Un moderno ed innovativo sistema di relazioni industriali può consentire di fare del lavoro e dell’impresa, pienamente valorizzate nella loro funzione sociale ed economica, leve importanti sulle quali agire per un cambiamento profondo del Paese e, inoltre, confermare i corpi intermedi della società come fattori centrali della necessaria modernizzazione e crescita democratica.

Un nuovo sistema di relazioni industriali deve avere natura inclusiva, per meglio esprimere la capacità delle parti sociali di rappresentanza del lavoro e dell’impresa, profondamente trasformata nel corso di questi anni, sia con l’accentuarsi di diffusi fenomeni disgregativi, in particolare nel mondo degli appalti, delle collaborazioni e nelle forme flessibili estreme; sia con l’emergere di nuove realtà settoriali e professionali, che impongono una evoluzione delle prassi sindacali oltre i tradizionali confini culturali.

L’impianto concettuale del progetto di relazioni industriali si rivolge anche al sistema delle Pubbliche Amministrazioni, componente essenziale dello sviluppo economico e sociale del Paese, nell’ambito di una declinazione adeguata alle caratteristiche del settore.”

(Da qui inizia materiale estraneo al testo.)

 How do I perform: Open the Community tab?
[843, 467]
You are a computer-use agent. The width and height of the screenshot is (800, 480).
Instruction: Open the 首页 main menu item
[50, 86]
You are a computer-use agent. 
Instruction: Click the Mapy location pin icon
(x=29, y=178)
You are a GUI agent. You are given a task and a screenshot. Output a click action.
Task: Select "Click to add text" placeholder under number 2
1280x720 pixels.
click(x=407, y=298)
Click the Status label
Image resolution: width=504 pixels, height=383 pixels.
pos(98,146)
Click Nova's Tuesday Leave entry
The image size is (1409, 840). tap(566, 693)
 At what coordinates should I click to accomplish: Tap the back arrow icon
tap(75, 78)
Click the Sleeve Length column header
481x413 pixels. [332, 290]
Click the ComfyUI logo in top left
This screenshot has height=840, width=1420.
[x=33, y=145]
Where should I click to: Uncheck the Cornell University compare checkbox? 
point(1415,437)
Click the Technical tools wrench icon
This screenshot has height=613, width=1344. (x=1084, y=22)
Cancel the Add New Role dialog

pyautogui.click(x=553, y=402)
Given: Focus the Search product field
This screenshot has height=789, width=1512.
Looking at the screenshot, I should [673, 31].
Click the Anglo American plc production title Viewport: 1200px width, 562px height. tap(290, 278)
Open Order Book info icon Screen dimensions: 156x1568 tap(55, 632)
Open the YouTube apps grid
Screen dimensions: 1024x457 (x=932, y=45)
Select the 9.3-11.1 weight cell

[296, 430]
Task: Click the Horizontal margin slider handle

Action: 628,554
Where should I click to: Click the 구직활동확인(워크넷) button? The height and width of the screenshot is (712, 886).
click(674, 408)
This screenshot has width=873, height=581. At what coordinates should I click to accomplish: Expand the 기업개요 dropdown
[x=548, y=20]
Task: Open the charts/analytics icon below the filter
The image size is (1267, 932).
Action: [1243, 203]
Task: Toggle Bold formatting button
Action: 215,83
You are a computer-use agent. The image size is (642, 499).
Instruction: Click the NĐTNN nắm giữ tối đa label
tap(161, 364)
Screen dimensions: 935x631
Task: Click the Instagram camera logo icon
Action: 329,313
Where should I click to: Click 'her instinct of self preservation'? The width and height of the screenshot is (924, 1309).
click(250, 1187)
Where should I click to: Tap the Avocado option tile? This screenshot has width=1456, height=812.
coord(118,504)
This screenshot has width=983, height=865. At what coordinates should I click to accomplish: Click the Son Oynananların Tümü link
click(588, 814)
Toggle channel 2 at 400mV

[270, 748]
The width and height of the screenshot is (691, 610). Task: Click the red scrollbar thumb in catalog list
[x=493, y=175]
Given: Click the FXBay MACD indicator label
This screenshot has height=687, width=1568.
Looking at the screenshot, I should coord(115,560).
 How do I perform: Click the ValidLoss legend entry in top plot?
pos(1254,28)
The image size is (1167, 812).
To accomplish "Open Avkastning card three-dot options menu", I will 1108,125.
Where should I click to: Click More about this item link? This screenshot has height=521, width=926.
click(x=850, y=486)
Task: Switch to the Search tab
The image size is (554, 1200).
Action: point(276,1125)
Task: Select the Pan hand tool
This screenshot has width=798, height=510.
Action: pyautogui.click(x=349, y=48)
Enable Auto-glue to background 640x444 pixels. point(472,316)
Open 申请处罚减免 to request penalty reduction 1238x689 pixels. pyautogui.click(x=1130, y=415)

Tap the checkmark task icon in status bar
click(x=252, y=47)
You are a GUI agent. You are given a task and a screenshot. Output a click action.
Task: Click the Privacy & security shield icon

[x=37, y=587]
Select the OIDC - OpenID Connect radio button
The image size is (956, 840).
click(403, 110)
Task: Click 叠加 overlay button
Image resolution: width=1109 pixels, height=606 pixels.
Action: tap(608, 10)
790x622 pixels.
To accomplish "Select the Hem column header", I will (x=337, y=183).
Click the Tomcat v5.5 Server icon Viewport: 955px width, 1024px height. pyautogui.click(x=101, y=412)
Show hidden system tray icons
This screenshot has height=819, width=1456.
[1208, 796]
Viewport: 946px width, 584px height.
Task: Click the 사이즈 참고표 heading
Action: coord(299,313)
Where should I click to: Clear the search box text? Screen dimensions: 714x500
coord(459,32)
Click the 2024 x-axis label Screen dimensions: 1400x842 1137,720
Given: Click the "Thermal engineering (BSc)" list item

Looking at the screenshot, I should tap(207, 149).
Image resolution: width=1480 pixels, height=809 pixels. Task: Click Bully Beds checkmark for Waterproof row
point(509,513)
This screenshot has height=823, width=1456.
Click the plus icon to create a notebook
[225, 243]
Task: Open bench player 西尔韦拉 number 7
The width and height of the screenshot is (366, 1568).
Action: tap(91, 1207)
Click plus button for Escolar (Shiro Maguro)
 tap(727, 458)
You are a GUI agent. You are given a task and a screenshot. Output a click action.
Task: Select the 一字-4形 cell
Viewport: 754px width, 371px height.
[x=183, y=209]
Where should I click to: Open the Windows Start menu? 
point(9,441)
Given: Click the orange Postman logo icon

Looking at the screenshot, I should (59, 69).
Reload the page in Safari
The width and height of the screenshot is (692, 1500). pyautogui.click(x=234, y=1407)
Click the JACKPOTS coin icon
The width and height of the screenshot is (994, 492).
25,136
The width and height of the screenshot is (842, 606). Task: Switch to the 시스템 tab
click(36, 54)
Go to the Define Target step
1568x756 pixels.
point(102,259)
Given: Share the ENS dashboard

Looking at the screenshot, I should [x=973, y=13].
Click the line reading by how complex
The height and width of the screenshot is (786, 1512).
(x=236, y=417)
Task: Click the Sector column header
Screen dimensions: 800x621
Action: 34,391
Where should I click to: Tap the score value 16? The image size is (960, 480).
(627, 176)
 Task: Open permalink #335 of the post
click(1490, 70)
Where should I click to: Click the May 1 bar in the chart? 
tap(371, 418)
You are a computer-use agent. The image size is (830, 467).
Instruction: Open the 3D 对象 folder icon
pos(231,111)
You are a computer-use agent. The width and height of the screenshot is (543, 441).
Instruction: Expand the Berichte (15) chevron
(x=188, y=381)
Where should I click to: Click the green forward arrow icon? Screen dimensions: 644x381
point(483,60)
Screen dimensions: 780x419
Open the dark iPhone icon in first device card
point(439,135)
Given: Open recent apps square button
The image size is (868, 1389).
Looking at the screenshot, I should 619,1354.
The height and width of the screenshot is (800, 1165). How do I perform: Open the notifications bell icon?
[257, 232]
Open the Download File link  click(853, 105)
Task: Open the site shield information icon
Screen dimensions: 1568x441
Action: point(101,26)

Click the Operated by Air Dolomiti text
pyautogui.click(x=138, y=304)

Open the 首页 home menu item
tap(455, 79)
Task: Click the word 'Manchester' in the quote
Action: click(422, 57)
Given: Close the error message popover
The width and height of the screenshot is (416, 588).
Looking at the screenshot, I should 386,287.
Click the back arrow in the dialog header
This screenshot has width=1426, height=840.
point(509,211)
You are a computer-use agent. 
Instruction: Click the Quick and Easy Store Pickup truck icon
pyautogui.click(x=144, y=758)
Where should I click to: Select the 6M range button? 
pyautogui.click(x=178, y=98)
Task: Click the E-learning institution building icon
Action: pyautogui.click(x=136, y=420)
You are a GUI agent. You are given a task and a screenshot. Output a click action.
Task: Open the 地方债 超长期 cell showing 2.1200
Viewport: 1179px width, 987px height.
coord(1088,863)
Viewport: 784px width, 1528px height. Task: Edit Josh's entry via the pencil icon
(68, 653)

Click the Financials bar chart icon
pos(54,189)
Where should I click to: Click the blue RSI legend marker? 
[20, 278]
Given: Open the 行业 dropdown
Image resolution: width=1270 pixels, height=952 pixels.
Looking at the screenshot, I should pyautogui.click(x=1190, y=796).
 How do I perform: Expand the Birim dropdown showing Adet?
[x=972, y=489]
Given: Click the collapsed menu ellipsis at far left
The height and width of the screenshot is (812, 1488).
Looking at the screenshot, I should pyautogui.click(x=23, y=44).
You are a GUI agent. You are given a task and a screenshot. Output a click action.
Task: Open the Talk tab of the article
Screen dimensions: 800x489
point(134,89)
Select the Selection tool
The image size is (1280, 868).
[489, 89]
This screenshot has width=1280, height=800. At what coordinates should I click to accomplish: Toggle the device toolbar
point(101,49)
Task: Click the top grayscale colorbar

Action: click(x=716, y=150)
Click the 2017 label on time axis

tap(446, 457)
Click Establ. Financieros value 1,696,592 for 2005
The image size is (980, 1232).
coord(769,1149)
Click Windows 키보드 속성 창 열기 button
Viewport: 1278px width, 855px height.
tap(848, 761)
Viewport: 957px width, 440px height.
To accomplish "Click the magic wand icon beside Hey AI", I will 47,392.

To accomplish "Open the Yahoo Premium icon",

Cgil-Cisl-Uil propongono quindi di fondare il nuovo sistema di relazioni industriali sulla contrattazione (aziendale, territoriale, di distretto/sito/filiera) diretta a sviluppare migliori e più elevate sinergie tra le categorie, che possa essere ritagliata sulle reali esigenze dell’azienda o del territorio in cui è inserita, sulla partecipazione attiva dei lavoratori alla gestione d’impresa sia in termini di governance, in relazione alle scelte di investimento, che in termini di organizzazione relativamente all’attività produttiva vera e propria, infine sulle regole, ma non tutte le regole, bensì quelle riferite al concetto di rappresentatività: ricordiamo, infatti, il recente accordo del gennaio 2014 tra Cgil-Cisl-Uil, per la sottoscrizione del nuovo Testo Unico sulla rappresentanza che dà seguito al protocollo d’intesa del 31 maggio 2013 attuativo, a sua volta, dell’accordo del 28 giugno 2011 (ma si potrebbe andare indietro fino al 1993) in materia di rappresentatività delle sigle sindacali per la stipula dei contratti collettivi nazionali di lavoro, nonché la circolare n. 76 del 2015 emanata dall’Inps per l’attività di raccolta e l’elaborazione dei dati relativi alla rappresentanza delle organizzazioni sindacali per la contrattazione collettiva nazionale per la categoria industria.

Pare quindi che, come si dice, non tutto il male viene per nuocere: la crisi, per quanti fallimenti abbia prodotto e per quanta disoccupazione abbia creato, pare essere stata determinante per la ricerca di un nuovo sistema di relazioni industriali (per dirla in sindacalese) e per avere un governo maggiormente attento a trovare un giusto equilibrio tra le esigenze dei mercati e quindi delle imprese, dei lavoratori che mettono a disposizione le proprie capacità e conoscenze, e del sociale in generale comprendendo, finalmente, che l’epoca fordista si è ormai conclusa e nella quarta rivoluzione industriale potrà essere vincente solo uno sforzo comune contro la diffusione della povertà e un grande investimento in istruzione/formazione.